# Beginner needing help with creating a website... PLEASE READ



## buzzlightyear (Mar 7, 2011)

Right i have been creating tshirts for years now and feel its time to take it a little more serious and make a website to sell my items on.

I have no experience in web design and am confused as to what it is i should do now. 

What i want from my website is to:

have no advertisements
have a shopping cart
have a clean design
be able to have regular updates (bearing in mind i have no web design eperience)

Really what i want is it to be really similar to this Welcome | Victate as it has everything i want.

So i guess what im asking is how do i create a site similar to the one above as a complete novice?

Any help would be really apreciated.. I have no idea on what im doing and would love to get the ball rolling.

Many thanks in advance.. Buzz


----------



## tcrowder (Apr 27, 2006)

My advice would be to hire someone to do the shopping cart for you. If you have no experience with web design at all it will be near impossible for you.

There are ready made carts like ZenCart and CubeCart that are somewhat easy to set up with limited knowledge. Do you have a domain already? Do you have a name picked out yet? If so have you checked to see if it is available? Lots of questions need to be asked and answered first.

I'd be willing to help walk you through the inital steps if you need some help.


----------



## veedub3 (Mar 29, 2007)

The cart above is using shopify. Being that you have no experience I also agree you need to hire someone to do it for you. After they design it, it is easy for you to go in and add products and maintain. They have a list of designers that can customize the shop for you here. There are many more options you can go with besides shopify that can give you what you are looking for, but hiring someone will get it done for you quicker without pulling out your hair.
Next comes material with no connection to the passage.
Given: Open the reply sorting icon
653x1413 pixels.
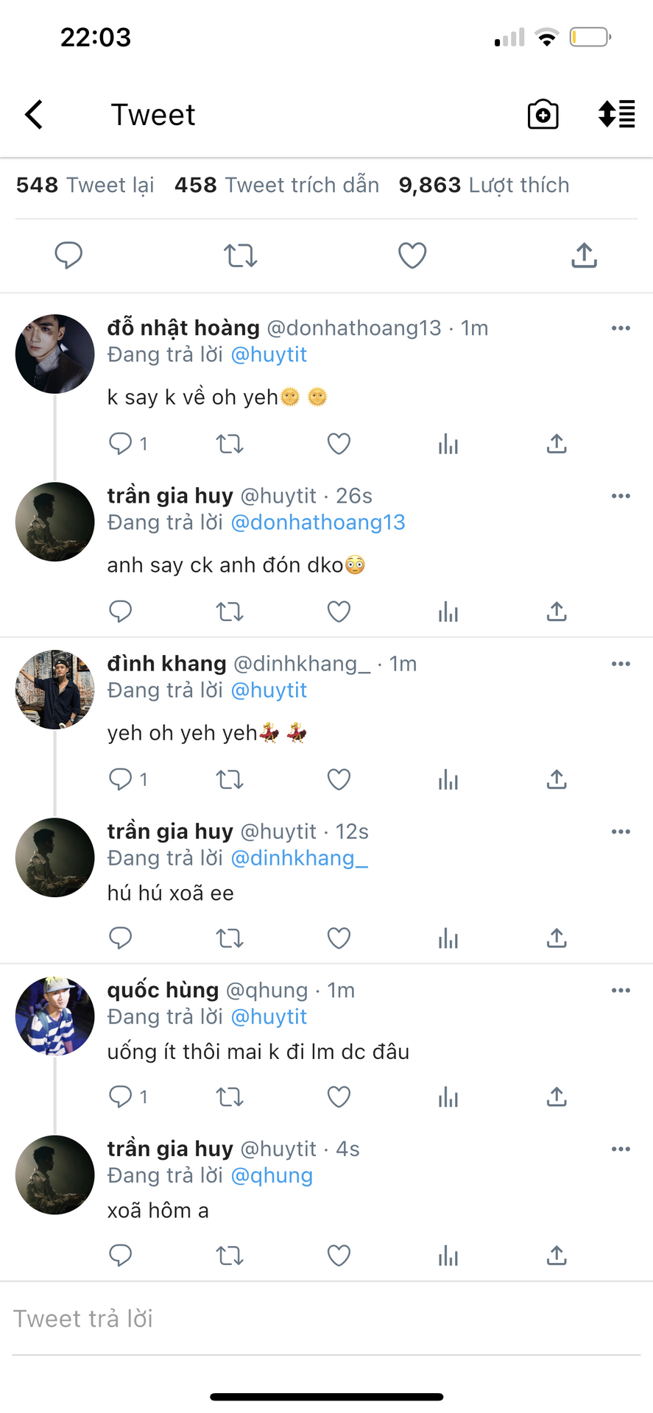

Also look at Bigcartel, corecommerce, bigcommerce, for ready made shops, and Magneto, osCommerce, ZenCart, and Cubecart for Opensource. The key to all of these suggestions being that you have absolutely no experience, is having someone to do the designing for you.


----------



## Heavy Hearted (Mar 7, 2011)

Hey by the way..that victate has a pretty sick website bro!!


----------



## designnbuy (Jan 1, 2010)

For developing an e-commerce site you need to get the service of a developer.


----------



## ViTees (Mar 15, 2011)

I really think you can avoid hiring someone for this. Shopify and BigCartel are both very simple, streamlined solutions from front end to back end.

I use a service called Goodsie, which is currently in beta. It handles everything — the design, inventory, e-commerce, etc. Check out the tour and see if it fits.


----------



## Louie2010 (Feb 26, 2010)

I have had in the back of my mind opening a website.

I checked out shopify that was linked earlier. I notice they charge a transaction fee on your sales. Is this normal for most websites? I didn't expect to pay a transaction fee in addition to paying for the site.

Any other companies anyone would recommend looking at. Especially companies that make it easier for a computer challenged person as myself to open a "store" online.

Thanks.


----------